### What is being asked:
From the listing below, set down exactly the lines between the one holding "Image resolution: width=956" and the one holding "Given: Click Example 0 failed checks text", inclusive. No other line is wanted.

### Input records:
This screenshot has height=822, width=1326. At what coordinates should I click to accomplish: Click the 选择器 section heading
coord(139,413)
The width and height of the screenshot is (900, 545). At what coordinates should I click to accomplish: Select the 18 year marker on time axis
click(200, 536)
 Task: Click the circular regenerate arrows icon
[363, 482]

==

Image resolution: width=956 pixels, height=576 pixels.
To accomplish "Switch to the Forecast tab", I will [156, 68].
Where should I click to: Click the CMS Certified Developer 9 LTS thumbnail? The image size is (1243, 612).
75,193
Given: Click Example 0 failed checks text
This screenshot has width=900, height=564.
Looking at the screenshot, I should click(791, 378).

* * *

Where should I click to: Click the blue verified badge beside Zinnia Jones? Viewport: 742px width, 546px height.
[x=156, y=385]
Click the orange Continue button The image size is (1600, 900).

### Finished task:
Image resolution: width=956 pixels, height=576 pixels.
To accomplish "Switch to the Forecast tab", I will [156, 68].
Where should I click to: Click the CMS Certified Developer 9 LTS thumbnail? The image size is (1243, 612).
75,193
Given: Click Example 0 failed checks text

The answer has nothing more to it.